Our Central Bank says that poverty is at 20 per cent, of which two per cent do not even have a dollar to their name.

But other studies reveal that 30 per cent – almost one in three – lives under the poverty line.

Larger masses exist from payday to payday.

The disparity between rich and poor is expanding the economic class gap, feeding crime, leading to malnutrition and poor health, inadequate housing, and straining the justice and prison systems, a university report said.

The international body OECD says that “income inequality levels in Trinidad and Tobago have been proven to be high.”

The government shields behind the Central Statistical Office, whose figures it had damned in 2015 as being “of questionable quality.”

But the evidence of the yawning wealth gap is everywhere.

Publicly-traded corporations, including commercial banks, are recording unprecedented profits, including billion-dollar returns.

While Pan-American Health Organisation has identified T&T as being at crisis level with lifestyle diseases, the largest fast food chain has just reported a 55 per cent increased profit and is growing from its current 129 stores.

The small and medium-sized business sector – which at its peak numbered 20,000 and contributed 30 per cent of GDP – has crumbled after the Covid-19 shutdown.

In some cases, the plug was pulled by financial institutions, each of which is laughing all the way to the … well, bank.

Each bank is reporting dizzying billion-dollar profits, with one pulling in 83 per cent higher returns in its most recent fiscal year, compared to the previous period.

Non-performing loans – mainly small businesses that can’t service their debts – have gone up.

Business monopolies are cropping up – in pharmaceutical importation, for example – which gives them open road to jack up retail prices.

In all of this, there is Taharqa Obika, who, when I shared a beer with him a few weeks ago, was singing Kamla Persad-Bissessar’s praises.

Obika has awakened to the UNC’s need for urgent and widespread reform, but his relevance to T&T’s politics is his family’s deep roots in the National Joint Action Committee (NJAC).

A generation ago, NJAC, under the courageous and inspirational Makandal Daaga, challenged the Dr.
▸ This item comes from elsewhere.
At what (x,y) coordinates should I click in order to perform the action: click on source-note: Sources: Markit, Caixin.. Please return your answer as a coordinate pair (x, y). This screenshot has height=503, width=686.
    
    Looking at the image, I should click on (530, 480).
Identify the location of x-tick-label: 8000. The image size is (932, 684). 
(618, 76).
Eric Williams administration on income inequality and lack of opportunities for the Black masses.

Youth unemployment was at 45 per cent and Blacks could not aspire to white-collar jobs in banking, insurance, and other premium sectors.
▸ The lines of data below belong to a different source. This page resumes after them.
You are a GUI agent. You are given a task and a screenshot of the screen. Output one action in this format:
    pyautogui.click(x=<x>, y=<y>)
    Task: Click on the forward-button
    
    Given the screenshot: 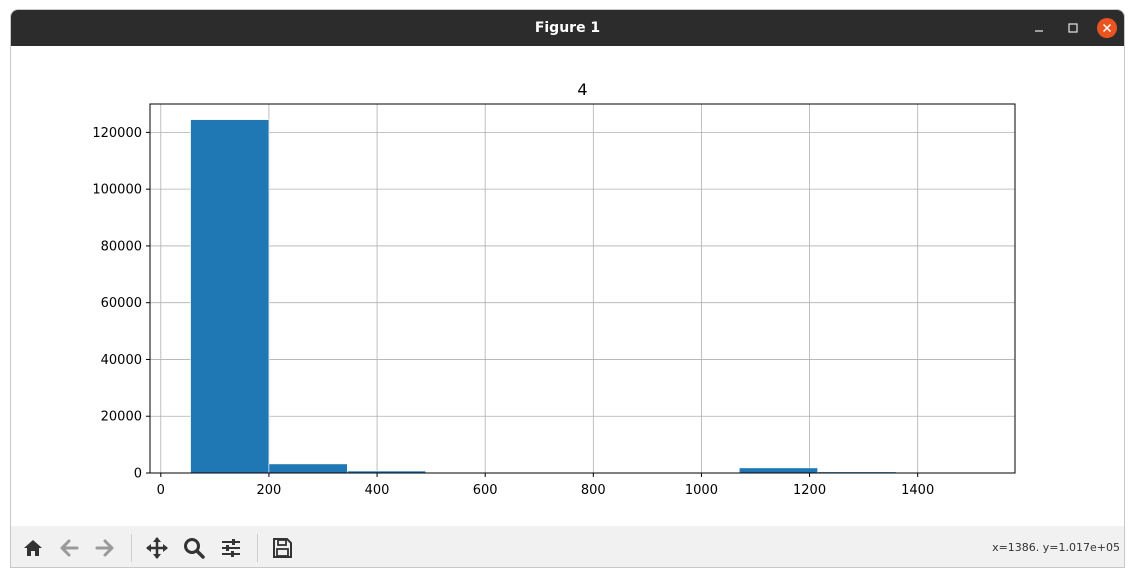 What is the action you would take?
    pyautogui.click(x=105, y=548)
    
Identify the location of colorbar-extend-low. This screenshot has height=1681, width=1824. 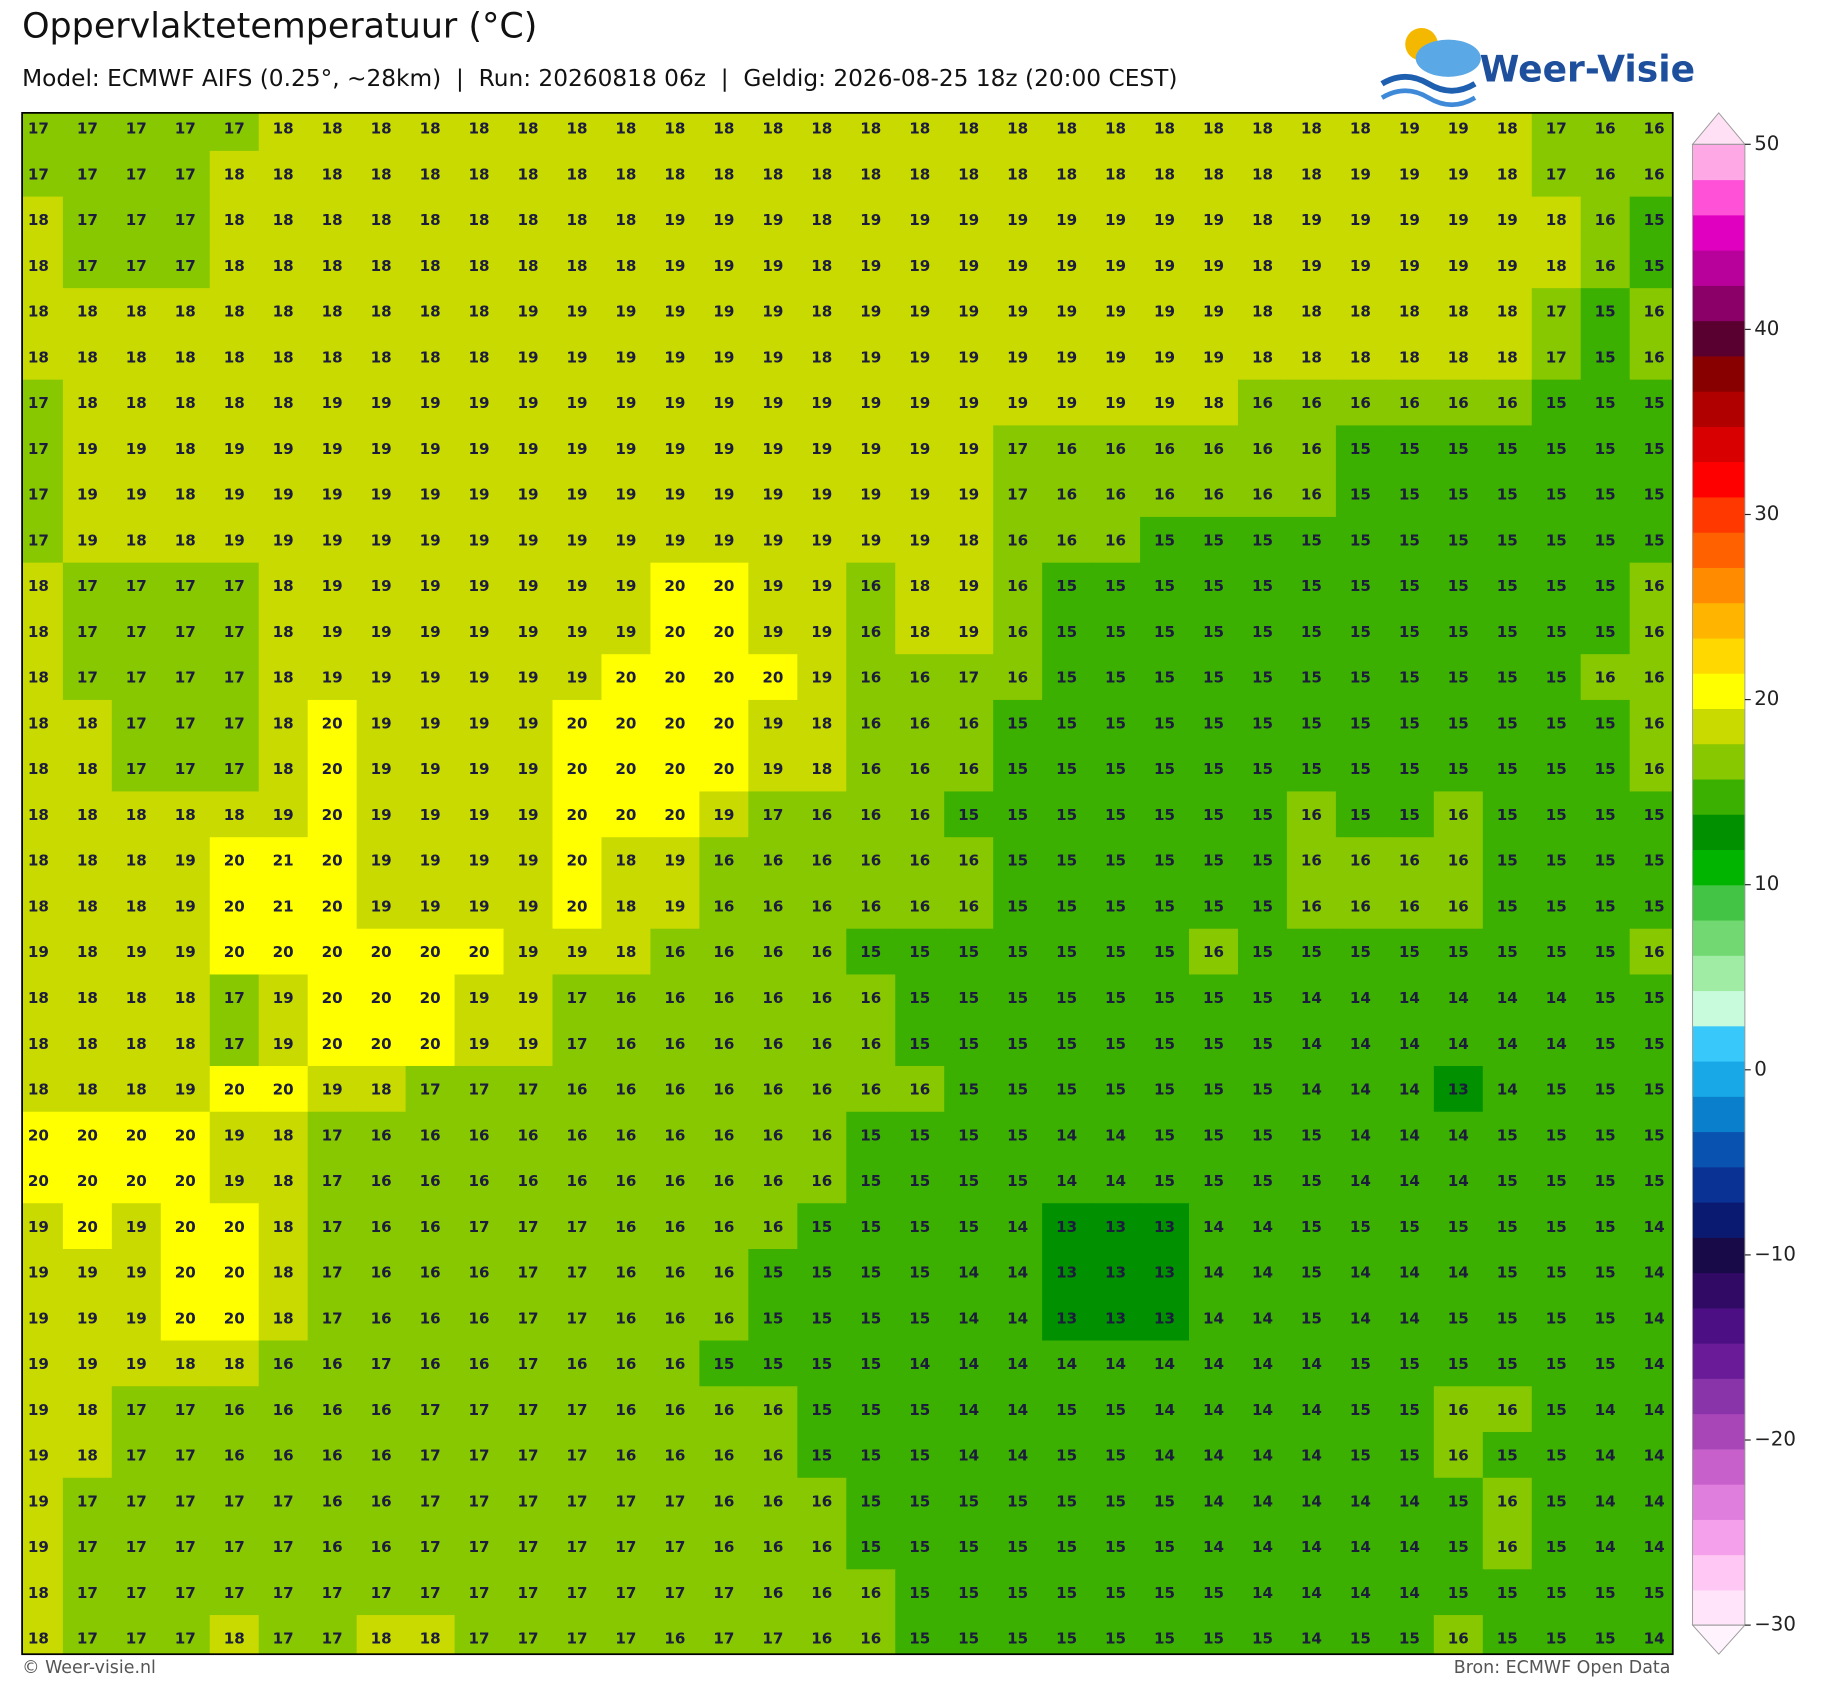
(1718, 1640).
Williams had not delivered the transformational change he promised in 1962 when he hoisted the red-white-and-black.

Tens of thousands marched with Daaga and punched their fists into the air, demanding equity.

Today gulf between the powerful rich and struggling poor reveals that whatever the gains of Daaga’s Black Power movement have evaporated.

Professor Selwyn Cudjoe recently groused that Blacks in T&T are “sinking lower and lower.”

Cudjoe wrote: “Many PNM members are concerned about the few Black members in the Cabinet and the inconsequential portfolios they hold.

“They are concerned about how the party treats its Black members, the poverty among Black people, and the deteriorating conditions in which we live.”

While post-slavery societies are advancing the case for reparations, T&T has disbanded its committee, and ex-chairman Aiyegoro Ome has complained that “the current African elite and their associates in the PNM seem to have an inherent contempt for African issues.”

Ideally, Ome should have groused about the contempt for the working masses, and the refusal to introduce measures to tame exploitative banks, bolster small businesses, aid farmers, boost the minimum wage, and generally lift the small man.

Obika – a dyed-in-the-wool advocate of NJAC’s Black nationalism – has embraced the historic foe.

Obama, meanwhile, reminds us that income inequality is “a defining challenge” of our times.